State how many lines of the material below contain the string "width". Reply with the number alone.

-=-=-=-=-

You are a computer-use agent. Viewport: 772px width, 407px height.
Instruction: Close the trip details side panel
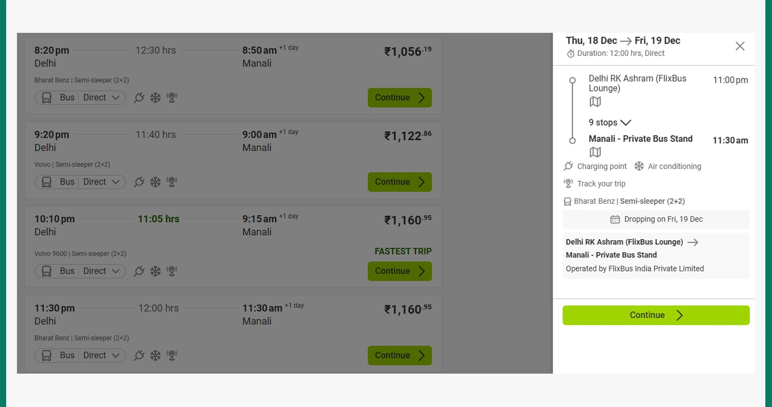coord(740,46)
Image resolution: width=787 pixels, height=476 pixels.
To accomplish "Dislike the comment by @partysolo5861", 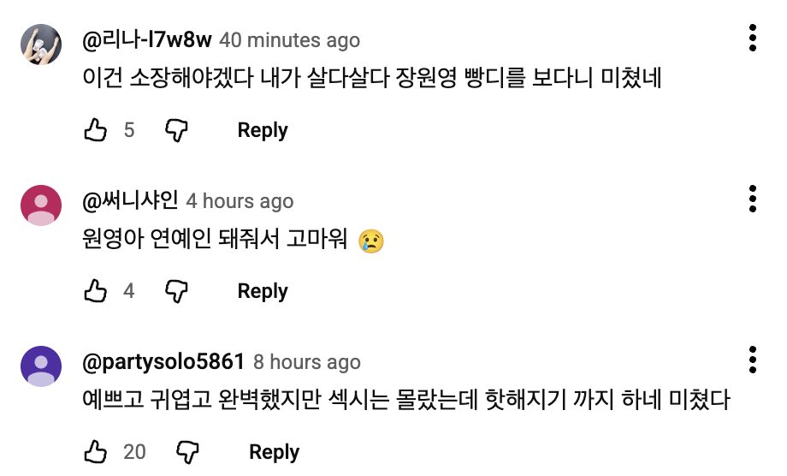I will click(187, 451).

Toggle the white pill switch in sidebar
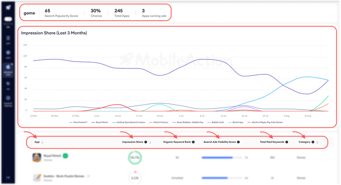point(8,19)
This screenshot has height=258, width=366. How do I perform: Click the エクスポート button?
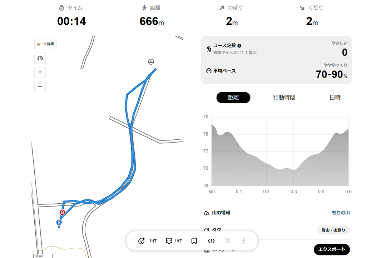(x=332, y=249)
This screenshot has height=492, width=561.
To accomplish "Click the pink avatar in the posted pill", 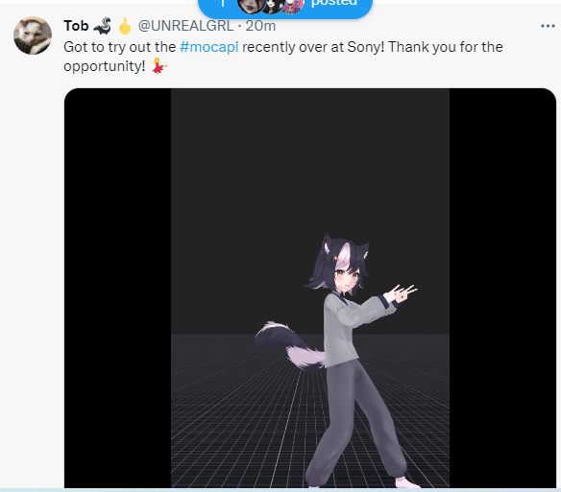I will click(293, 4).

-=-=-=-=-

→ **Task result**
4